Last month Conde, 81, called on the public to prepare for a referendum and elections, stirring talk that he was planning to overcome a constitutional ban on a third term in office.
Conde is a former opposition figure who came to power in 2010, becoming the first democratically-elected president of Guinea, an impoverished former French colony in West Africa.
He was re-elected five years later but has questioned two-term limits and cracked down on protests against him seeking another term.
He has attracted criticism for deadly use of gunfire by police to quell demonstrations.
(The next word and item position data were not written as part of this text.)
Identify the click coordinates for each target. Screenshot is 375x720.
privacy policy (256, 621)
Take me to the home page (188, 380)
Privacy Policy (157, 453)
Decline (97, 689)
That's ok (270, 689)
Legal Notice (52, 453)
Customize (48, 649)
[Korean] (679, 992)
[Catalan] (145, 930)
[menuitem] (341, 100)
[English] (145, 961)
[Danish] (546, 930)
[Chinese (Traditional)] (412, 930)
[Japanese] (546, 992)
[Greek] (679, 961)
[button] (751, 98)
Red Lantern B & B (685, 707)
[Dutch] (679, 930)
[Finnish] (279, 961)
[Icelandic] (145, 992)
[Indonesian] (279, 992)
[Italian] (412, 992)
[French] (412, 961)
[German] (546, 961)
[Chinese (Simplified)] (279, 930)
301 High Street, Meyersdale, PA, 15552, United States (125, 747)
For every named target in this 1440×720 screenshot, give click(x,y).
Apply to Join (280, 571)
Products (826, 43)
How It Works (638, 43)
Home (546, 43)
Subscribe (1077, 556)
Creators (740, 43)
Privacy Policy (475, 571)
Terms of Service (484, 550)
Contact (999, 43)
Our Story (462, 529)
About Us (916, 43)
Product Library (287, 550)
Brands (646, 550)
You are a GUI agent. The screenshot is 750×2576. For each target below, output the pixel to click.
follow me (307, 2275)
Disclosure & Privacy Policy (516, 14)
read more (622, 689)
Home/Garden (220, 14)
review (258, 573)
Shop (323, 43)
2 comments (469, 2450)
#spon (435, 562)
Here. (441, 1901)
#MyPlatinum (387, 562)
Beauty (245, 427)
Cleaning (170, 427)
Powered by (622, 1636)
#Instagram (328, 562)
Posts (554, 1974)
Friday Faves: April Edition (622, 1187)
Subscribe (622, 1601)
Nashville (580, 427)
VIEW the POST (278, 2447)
Scores have been killed, according to the opposition.
Conde has not publicly called for constitutional change, although last month he tasked Prime Minister Ibrahima Kassory Fofana with staging wide-ranging “consultations” on the national charter.
In a declaration published on Monday following an extraordinary meeting, the opposition coalition FNDC said it was “delighted” not to have taken part in the process.
It called it a “masquerade disguised under the label of consultations which was just a new delaying tactic intended to serve as an excuse to legitimise the process of constitutional coup undertaken by the Guinean authorities”.
The opposition umbrella group — the National Front for the Defence of the Constitution (FNDC) — was formed in April by the main opposition parties, civil society associations and trade unions to oppose a possible third term.
The coalition added that it was “calling for all Guineans” to mobilise by demonstrating from October 14.
Conde’s second term — the maximum under the present constitution — expires in October 2020.
Legislative elections should have been held last year, but were indefinitely postponed.
Conde has called for them to be held by the end of the year.
Human Rights Watch has meanwhile called on Conde to ensure opposition parties’ right to protest saying “a blanket ban” on demonstrations was not “a proportionate response to the risk of violence during protests”.
“The government of Guinea has effectively banned street protests for more than a year, citing threats to public security. Local authorities have prohibited at least 20 political or other demonstrations,” it said in a statement.
“Security forces have tear gassed those who defy the ban, and arrested dozens of demonstrators.”
HRW West Africa director Corinne Dufka said the right to peaceful protest was “a fundamental pillar of democratic governance”, adding that “the Guinean government should act quickly to find a way to respect the right to protest while protecting public safety”.